Image Classification Models

Here we list all the ML models presented in the cucaracha library for the image classification task.

Model: Small Xception

Bases: ModelArchitect

SmallXception is a custom model architecture for image classification tasks, inheriting from the ModelArchitect base class. This model is a smaller version of the Xception architecture, designed to be lightweight and efficient for smaller datasets or less computationally intensive tasks.

Attributes:

Name	Type	Description
`img_shape`	`tuple`	The shape of the input images (height, width).
`num_classes`	`int`	The number of output classes for classification.

Methods:

Name	Description
`get_model`	Builds and returns the Keras model based on the SmallXception architecture.
`__str__`	Returns a string representation of the model, including a summary of the model architecture with trainable parameters.

Source code in cucaracha/ml_models/image_classification/small_xception.py

class SmallXception(ModelArchitect):
    """
    SmallXception is a custom model architecture for image classification tasks,
    inheriting from the ModelArchitect base class.

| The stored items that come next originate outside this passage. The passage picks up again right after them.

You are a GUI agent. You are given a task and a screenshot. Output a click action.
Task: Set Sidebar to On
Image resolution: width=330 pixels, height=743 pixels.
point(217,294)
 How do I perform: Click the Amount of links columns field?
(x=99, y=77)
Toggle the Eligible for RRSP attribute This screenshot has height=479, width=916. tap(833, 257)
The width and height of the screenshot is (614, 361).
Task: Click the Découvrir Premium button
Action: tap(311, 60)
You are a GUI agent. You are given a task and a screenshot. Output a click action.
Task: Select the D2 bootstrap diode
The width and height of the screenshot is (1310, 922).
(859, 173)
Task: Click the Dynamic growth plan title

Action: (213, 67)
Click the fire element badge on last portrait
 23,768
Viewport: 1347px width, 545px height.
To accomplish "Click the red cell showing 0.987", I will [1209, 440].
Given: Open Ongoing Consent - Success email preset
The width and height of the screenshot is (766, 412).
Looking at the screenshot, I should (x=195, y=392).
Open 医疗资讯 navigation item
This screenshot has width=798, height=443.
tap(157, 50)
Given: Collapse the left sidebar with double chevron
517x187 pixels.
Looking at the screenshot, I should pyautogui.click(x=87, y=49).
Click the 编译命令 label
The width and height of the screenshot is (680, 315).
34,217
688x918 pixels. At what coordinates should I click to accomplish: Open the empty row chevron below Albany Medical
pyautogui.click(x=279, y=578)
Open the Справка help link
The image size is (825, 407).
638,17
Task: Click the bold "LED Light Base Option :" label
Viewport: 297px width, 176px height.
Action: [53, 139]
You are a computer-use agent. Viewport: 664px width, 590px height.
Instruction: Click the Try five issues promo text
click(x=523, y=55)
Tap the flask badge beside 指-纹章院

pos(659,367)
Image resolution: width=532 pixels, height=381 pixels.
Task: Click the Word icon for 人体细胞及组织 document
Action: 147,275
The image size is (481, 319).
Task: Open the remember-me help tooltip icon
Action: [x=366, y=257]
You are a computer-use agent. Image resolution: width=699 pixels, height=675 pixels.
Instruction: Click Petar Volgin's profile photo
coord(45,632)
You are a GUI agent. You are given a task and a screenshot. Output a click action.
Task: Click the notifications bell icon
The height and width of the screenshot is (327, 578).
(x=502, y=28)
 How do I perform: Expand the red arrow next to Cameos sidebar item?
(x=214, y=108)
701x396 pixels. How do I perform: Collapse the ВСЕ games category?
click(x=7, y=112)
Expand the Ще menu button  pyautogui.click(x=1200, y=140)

This model is a smaller version
    of the Xception architecture, designed to be lightweight and efficient for
    smaller datasets or less computationally intensive tasks.

    Attributes:
        img_shape (tuple): The shape of the input images (height, width).
        num_classes (int): The number of output classes for classification.

    Methods:
        get_model():
            Builds and returns the Keras model based on the SmallXception architecture.
        __str__():
            Returns a string representation of the model, including a summary of the
            model architecture with trainable parameters.
    """

    def __init__(self, **kwargs):
        super().__init__(modality='image_classification', **kwargs)
        self.img_shape = kwargs.get('img_shape')
        self.num_classes = kwargs.get('num_classes')

    def get_model(self):
        input_shape = (self.img_shape[0], self.img_shape[1], 3)
        inputs = keras.Input(shape=input_shape)

        # Entry block
        x = layers.Rescaling(1.0 / 255)(inputs)
        x = layers.Conv2D(128, 3, strides=2, padding='same')(x)
        x = layers.BatchNormalization()(x)
        x = layers.Activation('relu')(x)

        previous_block_activation = x  # Set aside residual

        for size in [256, 512, 728]:
            x = layers.Activation('relu')(x)
            x = layers.SeparableConv2D(size, 3, padding='same')(x)
            x = layers.BatchNormalization()(x)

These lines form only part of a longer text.